- Source: Three-check chess
Three-check chess, also simply known as three-check, is a chess variant where a player can win by placing their opponent in check three times. Apart from this, standard rules of chess apply, including starting position and other ending conditions, such as stalemate and checkmate. A move is considered to give one check if the king is threatened, regardless if multiple pieces are checking the king. Three check can be played over the board, but it is also popular on internet chess servers such as Chess.com and Lichess.
History
It is unknown specifically where three-check chess originated, but David Pritchard, author of The Encyclopedia of Chess Variants, suspected Soviet origin, and noted that Anatoly Karpov was an "invincible" player of three-check chess in his youth. On Lichess, the three-check world championship is hosted yearly. Other strong players who have played three-check include grandmasters Maxime Vachier-Lagrave and Sergei Zhigalko.
Strategy
Given that the game is quickly completed, and often not decided by checkmate, three-check players will frequently sacrifice pieces if they are guaranteed to achieve one or multiple checks on the king. Opening diagonals towards the king is inadvisable – 1. d4? allows the immediate 1... e5! taking advantage of white's dark-squared weaknesses upon the a5-e1 diagonal.
International Master Daniel Rensch has written for Chess.com on strategical and tactical opportunities to be wary of while playing three-check:
Keep the diagonals to one's own king closed. Rensch recommends the Sicilian Defence, though warns of a deadly trap: 1. e4 c5 2. Bc4 Nc6?? 3. Bxf7+! Kxf7 4. Qh5+ and white delivers the third check on the next move.
Remove one's own king from an open file - although Rensch does not consider files to be as dangerous as diagonals in three-check, he mentions that "open files are the quickest way for a winning position to become a lost one in three-check!"
Never allow consecutive checks, even if it means gaining material. The initiative in three-check is extremely powerful, and it is common to sacrifice several pieces to achieve multiple checks.

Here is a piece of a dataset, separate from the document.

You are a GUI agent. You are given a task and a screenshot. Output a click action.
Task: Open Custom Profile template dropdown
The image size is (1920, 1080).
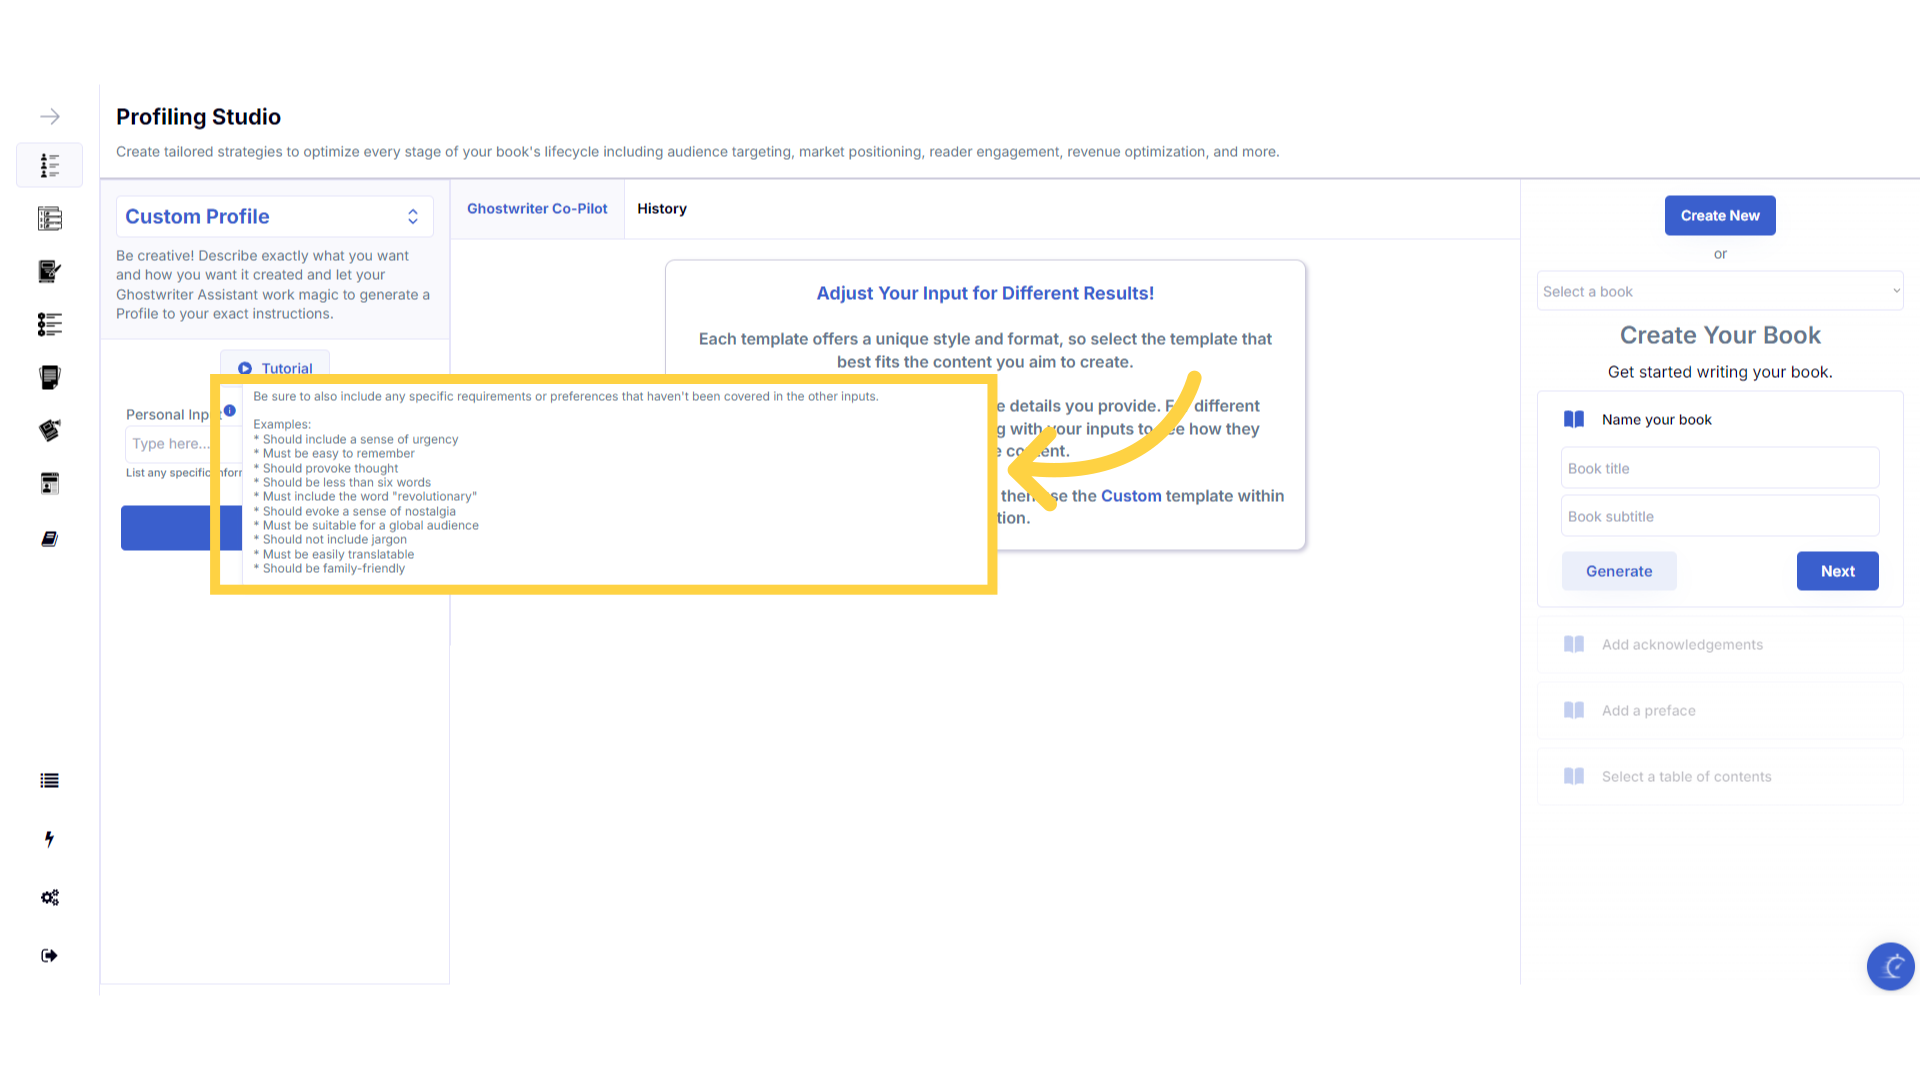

A queen is especially powerful, because with few exceptions it is always able to get at least two consecutive checks. The exceptions are: the queen can be captured immediately; the queen is absolutely pinned against its own king and the line of the pin has no square from which the queen can give a followup check; or a cross-check achieved by a discovered check where the moving piece blocks the original check, and the queen cannot block the check or capture the checking piece with check (including when the cross-check is the third check for that player, and when the blocking move also absolutely pins the queen).
References
Sources
Pritchard, D. B. (1994). The Encyclopedia of Chess Variants. Games & Puzzles Publications. ISBN 0-9524142-0-1.
Pritchard, D. B. (2007). Beasley, John (ed.). The Classified Encyclopedia of Chess Variants. John Beasley. ISBN 978-0-9555168-0-1.